____ Records provided

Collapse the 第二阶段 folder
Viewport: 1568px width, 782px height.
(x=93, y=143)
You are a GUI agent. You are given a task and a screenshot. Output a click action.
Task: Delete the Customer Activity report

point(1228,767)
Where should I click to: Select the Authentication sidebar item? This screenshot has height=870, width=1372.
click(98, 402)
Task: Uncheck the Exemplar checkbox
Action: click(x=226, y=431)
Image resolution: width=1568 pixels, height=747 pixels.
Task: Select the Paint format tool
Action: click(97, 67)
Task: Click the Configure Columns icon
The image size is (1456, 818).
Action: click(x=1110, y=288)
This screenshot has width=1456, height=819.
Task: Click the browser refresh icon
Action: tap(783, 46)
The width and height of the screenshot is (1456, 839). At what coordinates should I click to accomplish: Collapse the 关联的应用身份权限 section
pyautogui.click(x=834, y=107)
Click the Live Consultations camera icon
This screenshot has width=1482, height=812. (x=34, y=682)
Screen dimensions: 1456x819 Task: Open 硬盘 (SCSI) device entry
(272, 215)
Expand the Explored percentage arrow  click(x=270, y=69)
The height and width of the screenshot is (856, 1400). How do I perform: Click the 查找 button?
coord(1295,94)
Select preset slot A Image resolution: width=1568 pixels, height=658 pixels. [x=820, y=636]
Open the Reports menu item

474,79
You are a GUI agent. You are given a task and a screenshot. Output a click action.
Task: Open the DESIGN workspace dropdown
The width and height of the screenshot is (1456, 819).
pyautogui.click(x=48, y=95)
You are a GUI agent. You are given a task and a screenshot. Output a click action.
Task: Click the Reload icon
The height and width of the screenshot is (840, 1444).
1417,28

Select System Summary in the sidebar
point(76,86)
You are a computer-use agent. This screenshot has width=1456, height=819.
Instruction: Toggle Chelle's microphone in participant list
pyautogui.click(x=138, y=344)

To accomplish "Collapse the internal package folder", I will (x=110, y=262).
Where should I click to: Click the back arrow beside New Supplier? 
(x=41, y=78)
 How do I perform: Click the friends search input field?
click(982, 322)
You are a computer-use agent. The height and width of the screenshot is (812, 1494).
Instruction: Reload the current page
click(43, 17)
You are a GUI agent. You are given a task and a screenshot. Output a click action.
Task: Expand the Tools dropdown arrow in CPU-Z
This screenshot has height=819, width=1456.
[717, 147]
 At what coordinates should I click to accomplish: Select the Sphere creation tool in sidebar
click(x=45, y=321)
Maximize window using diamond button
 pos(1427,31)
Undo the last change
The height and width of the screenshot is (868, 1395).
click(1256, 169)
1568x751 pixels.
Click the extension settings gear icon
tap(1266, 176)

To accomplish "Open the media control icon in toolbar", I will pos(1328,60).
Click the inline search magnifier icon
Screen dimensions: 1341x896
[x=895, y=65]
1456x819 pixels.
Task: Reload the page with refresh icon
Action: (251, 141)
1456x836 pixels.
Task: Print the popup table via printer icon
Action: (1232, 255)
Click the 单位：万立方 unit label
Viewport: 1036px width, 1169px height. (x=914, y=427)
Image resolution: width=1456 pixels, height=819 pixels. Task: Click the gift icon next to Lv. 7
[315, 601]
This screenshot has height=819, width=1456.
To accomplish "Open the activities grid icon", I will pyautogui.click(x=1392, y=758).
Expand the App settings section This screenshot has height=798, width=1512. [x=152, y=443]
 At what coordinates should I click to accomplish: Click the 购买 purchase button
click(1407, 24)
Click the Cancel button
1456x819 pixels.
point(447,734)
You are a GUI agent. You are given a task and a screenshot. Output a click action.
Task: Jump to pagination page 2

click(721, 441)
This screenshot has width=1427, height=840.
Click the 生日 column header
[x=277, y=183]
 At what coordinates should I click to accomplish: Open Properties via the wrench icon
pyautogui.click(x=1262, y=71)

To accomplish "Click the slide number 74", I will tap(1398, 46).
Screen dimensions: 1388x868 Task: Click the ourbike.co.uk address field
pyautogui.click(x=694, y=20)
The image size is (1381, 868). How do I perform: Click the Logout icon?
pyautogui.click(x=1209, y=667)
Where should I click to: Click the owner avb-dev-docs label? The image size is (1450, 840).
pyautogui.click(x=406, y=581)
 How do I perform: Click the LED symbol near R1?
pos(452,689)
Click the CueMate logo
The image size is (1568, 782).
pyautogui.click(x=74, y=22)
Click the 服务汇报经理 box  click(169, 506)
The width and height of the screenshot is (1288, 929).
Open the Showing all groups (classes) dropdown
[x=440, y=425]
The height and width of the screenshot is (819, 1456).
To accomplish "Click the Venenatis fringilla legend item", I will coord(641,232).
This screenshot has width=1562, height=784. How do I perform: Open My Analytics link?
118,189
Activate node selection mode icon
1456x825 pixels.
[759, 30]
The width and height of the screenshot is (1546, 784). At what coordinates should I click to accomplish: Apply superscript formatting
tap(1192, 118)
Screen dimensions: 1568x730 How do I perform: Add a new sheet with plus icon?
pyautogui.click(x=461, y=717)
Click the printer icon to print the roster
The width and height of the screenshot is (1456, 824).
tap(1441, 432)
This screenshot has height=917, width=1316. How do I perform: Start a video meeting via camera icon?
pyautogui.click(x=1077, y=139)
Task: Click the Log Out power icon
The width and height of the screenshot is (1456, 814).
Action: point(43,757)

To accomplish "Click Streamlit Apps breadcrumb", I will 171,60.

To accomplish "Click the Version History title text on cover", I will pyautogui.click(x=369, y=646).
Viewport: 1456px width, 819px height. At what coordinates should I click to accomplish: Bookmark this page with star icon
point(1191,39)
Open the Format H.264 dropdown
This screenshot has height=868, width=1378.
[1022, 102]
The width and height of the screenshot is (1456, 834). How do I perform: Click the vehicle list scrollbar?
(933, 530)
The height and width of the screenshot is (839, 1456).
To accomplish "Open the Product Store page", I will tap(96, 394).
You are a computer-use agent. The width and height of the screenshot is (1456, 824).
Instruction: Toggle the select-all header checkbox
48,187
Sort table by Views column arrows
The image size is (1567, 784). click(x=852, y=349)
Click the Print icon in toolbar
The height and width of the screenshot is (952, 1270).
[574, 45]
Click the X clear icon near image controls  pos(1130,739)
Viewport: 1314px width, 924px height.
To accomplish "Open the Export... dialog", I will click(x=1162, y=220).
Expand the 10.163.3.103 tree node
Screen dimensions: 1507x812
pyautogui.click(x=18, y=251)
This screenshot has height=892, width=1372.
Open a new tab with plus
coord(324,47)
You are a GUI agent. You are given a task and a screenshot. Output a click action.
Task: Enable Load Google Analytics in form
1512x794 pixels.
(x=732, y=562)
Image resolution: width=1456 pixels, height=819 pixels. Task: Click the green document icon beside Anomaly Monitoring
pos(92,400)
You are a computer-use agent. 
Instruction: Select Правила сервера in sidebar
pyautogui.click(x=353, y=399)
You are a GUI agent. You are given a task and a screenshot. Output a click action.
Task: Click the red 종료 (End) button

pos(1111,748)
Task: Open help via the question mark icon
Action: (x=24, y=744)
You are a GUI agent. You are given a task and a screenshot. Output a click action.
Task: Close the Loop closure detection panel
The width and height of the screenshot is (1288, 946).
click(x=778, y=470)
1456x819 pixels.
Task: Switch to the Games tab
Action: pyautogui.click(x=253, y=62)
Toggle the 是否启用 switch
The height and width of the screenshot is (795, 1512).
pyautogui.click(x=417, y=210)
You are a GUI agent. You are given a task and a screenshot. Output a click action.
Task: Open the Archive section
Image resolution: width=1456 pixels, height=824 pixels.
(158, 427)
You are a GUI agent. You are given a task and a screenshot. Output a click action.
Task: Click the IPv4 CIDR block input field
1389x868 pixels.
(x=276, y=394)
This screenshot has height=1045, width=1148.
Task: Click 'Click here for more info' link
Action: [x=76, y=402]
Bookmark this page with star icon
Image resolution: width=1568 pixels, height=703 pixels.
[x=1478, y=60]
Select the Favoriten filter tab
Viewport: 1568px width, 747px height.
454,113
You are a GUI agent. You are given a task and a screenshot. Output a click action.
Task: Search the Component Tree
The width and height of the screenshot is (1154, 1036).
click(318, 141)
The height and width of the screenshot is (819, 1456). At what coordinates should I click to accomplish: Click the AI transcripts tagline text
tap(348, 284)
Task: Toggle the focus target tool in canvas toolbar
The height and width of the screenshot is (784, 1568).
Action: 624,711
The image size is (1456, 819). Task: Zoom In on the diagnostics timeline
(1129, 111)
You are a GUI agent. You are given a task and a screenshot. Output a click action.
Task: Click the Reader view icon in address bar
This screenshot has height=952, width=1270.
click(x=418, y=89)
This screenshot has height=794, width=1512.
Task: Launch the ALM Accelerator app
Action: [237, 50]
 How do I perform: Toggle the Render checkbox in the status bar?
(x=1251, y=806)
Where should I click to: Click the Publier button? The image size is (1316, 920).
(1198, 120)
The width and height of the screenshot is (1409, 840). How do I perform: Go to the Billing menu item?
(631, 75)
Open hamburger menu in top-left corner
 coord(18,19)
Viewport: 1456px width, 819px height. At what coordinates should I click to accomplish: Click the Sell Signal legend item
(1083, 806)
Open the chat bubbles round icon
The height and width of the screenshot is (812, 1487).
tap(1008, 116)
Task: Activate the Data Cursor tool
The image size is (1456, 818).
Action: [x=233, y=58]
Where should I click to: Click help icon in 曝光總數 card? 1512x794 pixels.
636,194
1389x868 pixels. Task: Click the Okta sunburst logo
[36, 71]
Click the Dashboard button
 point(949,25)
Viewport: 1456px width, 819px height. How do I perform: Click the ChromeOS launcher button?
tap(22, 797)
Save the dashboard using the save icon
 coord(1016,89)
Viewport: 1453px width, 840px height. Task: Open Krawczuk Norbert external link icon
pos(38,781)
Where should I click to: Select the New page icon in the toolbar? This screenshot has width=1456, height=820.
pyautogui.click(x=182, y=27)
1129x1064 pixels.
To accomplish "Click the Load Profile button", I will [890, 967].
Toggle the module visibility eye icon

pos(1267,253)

________

■ **Task directions**
Return, from the data above, each line in which the string "Expand" appears.

■ **Answer section**
Expand the Explored percentage arrow  click(x=270, y=69)
Task: Expand the Tools dropdown arrow in CPU-Z
Expand the App settings section This screenshot has height=798, width=1512. [x=152, y=443]
Expand the 10.163.3.103 tree node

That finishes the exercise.